Machine learning in trading: theory, models, practice and algo-trading - page 3554

 
mytarmailS #:
Don't give me that shit.
There are lossless compression algorithms

Did I say otherwise?

Don't we all use the same archivers so this would be news to us?

I don't understand why you chose this style of communication and what you want to show them.

 
Aleksey Vyazmikin #:

Did I say otherwise?

Maybe I don't understand something, but what else could it mean?

Aleksey Vyazmikin #:

Nah, it's all about one thing. By dividing into bins you lose information, which is compression.

 
mytarmailS #:

Maybe I'm missing something, but what else could it mean?

There is no statement that compression should be only with loss of information.

 
Dominik Egert #:
As a general information.

This is really interesting.

h ttps://www.forb es.com/sites/moorinsights/2024/06/17/ibms-instructlab-a-new-era-for-ai-model-creation-and-performance/

Interesting for general development, but for trading it's not clear how to use it...

Any ideas?

 
Aleksey Vyazmikin #:

There is no claim that compression should only be with loss of information.

I apologise
 
Aleksey Vyazmikin #:

I haven't stopped yet. The concept is to take only useful information from the predictor, then binarise it, and build a model on this data. But, here we face the problem of small responses, super sparse sampling, training on which is difficult for standard models. The alternative is clustering of these binary predictors, for this purpose I wrote the code of the clustering tree, but for now I put the development on pause. Because the main problem is that the selected quantum segments lose their efficiency on new data in large numbers, which leads to errors in classical models. That is why now I concentrate on increasing the collection of the percentage of effective quantum segments.

How to measure efficiency is also an open question, but I assume that a quantum cutoff should include more members of the same class than the sample average. Probability bias means that the percentage of representatives of class 1 or 0 is greater in the quantum segment by a threshold value than in the subsample.

Thus, if we have a set of quantum segments with a probability bias, we can build both new rules and ensembles, grouping quantum segments into groups according to the probability of synchronous triggering, which in theory should add confidence to the model.

Even fitting a quantum table to a predictor can improve learning.

So far I do not build final models using this method, I am not satisfied with the selection of quantum segments.

And so, models on binary sample are easier at catboost, not inferior to those on full data, but again there is no guarantee that the model will be profitable, but it is understandable - after all, the problem is in the shift of probability on new data....

Apart from the main problem, there is a production problem - you need to think and code :)

Lately, unsuccessful ideas, after testing them, knock me out of my rut for a few days, sometimes weeks.

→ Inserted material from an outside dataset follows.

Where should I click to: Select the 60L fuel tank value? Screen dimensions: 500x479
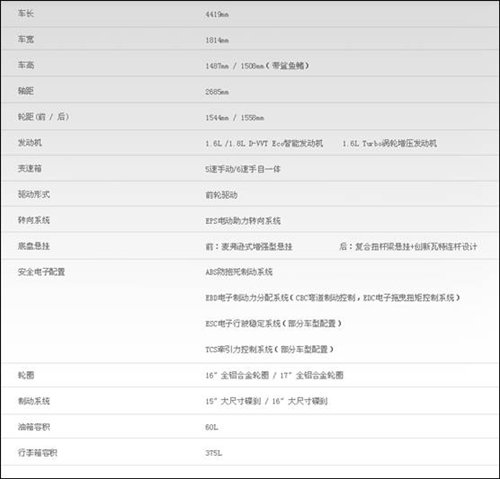pos(212,427)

It's still summer now - I try to go for walks in the park more often.

There, in fact, I used a similar approach - a database of effective single settings of different filters/predictors is created, and then they are randomly selected (not all of them are used at once) with certain settings. This approach saves a lot of resources and the result is quite good when there are hundreds of settings to optimise. Essentially the same approach as with quantisation.

Most of the predictors I use in MO are based on the logic of that EA.

For MO, perhaps, I will mass produce bots with low price, but a little later.

Are you matching tables to fixed labels, or are the labels brute-force too?

Actually that's why I asked, because I see this as a further development. Well, and with binary selections, yes, such a big deal, of course. It seems to me that this question should be reconsidered.

Variants of using sampling via KBinsDiscretizer
 
mytarmailS #:
I apologise.

I accept.

 
Maxim Dmitrievsky #:
Are you matching tables to fixed labels, or are the labels reselected too?

I don't have an overfitting of different labels at the moment. The concept of basic strategy and improving it with MO.

But basic strategies can be different.

Maxim Dmitrievsky #:
Well, and with binary sampling, yes, it is such a big deal. It seems to me that this issue should be reconsidered.

Any other ideas?

 
Aleksey Vyazmikin #:

I don't have an override of different markings right now. Concept of basic strategy and its improvement with MO.

But basic strategies can be different.

Any other ideas?

No, haven't gone into your approach, but there's always something you can redesign/simplify

 
Maxim Dmitrievsky #:

No, didn't go into your approach, but you can always redesign/simplify things

Definitely. But in the process of development/research, on the contrary, a lot of additional features and complications appear. When the work is completed and everything is clear and obvious, then you can optimise and reduce/accelerate something.